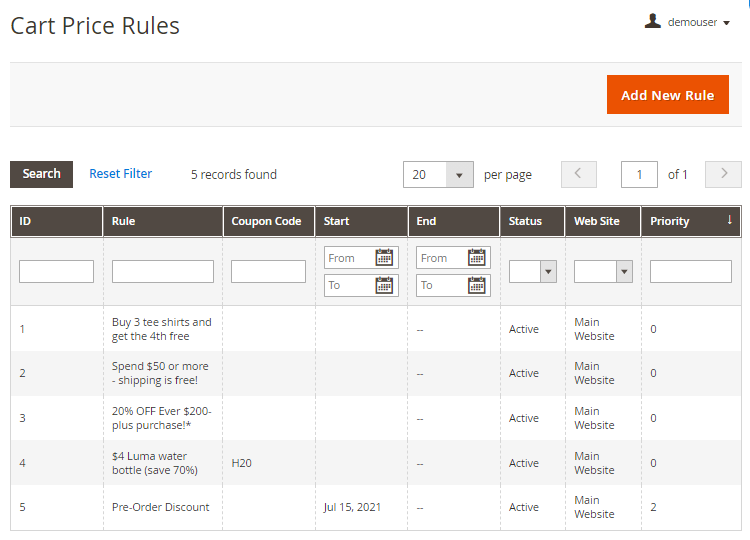The height and width of the screenshot is (540, 750).
Task: Open the Start From date calendar icon
Action: [x=384, y=258]
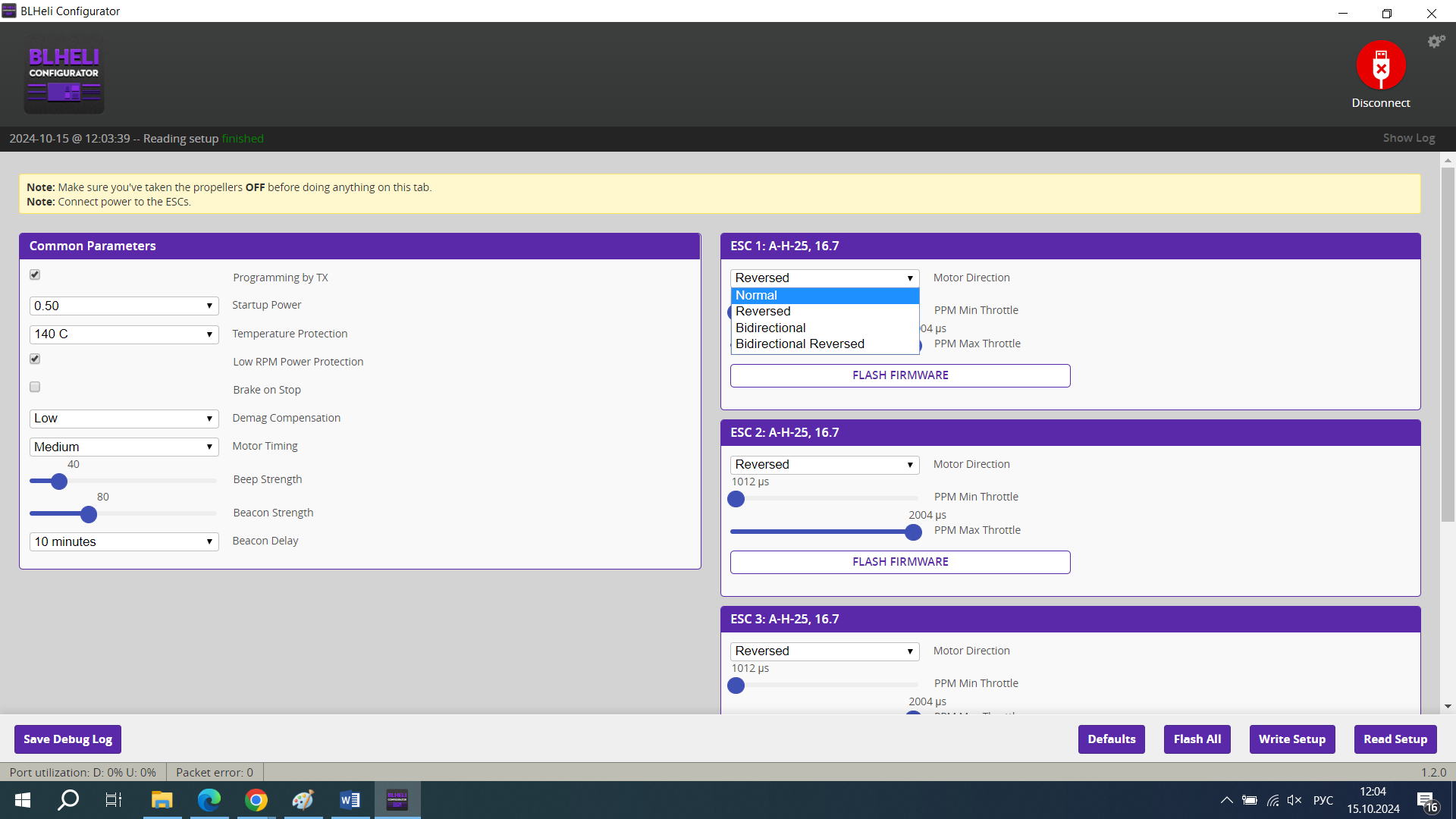Open Microsoft Word from taskbar
The width and height of the screenshot is (1456, 819).
pyautogui.click(x=350, y=800)
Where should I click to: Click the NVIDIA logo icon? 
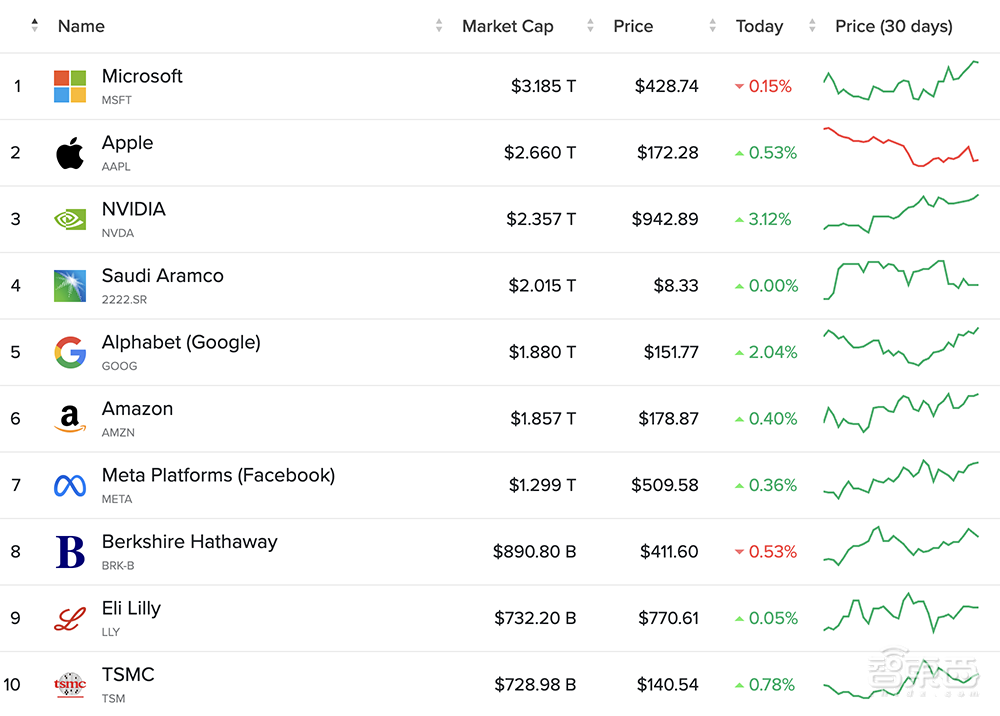[70, 219]
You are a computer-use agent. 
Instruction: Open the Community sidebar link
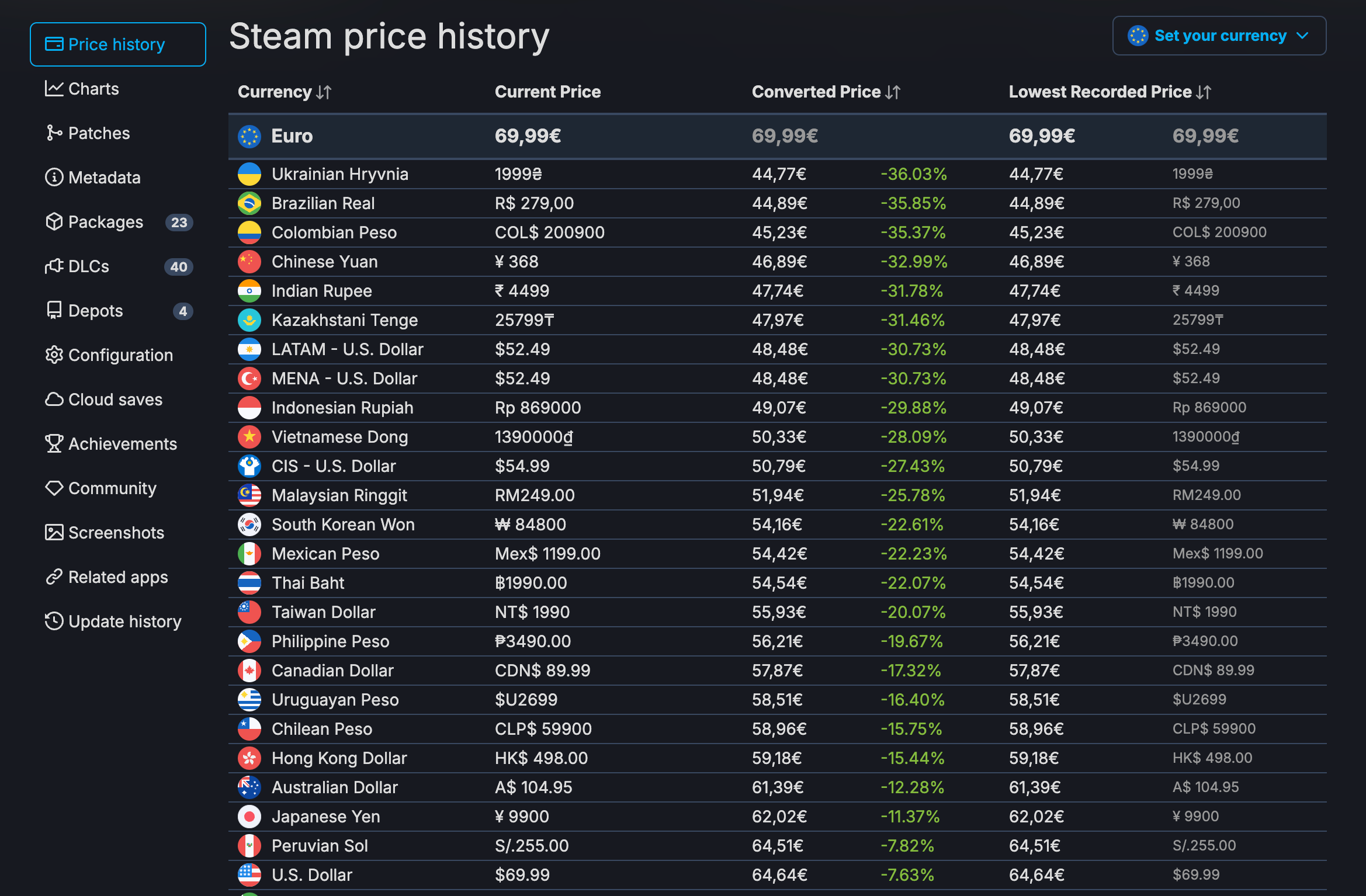click(x=112, y=488)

+ + + + +

Reproduce all of the lines above verbatim, leaving out the pictures.

- **OUTPUT FOR THIS TASK**:
The height and width of the screenshot is (540, 750).
Task: Open the Start From date calendar icon
Action: [x=384, y=258]
Open Microsoft Word from taskbar
The width and height of the screenshot is (1456, 819).
pyautogui.click(x=350, y=800)
Where should I click to: Click the NVIDIA logo icon? 
[70, 219]
You are a computer-use agent. 
Instruction: Open the Community sidebar link
click(x=112, y=488)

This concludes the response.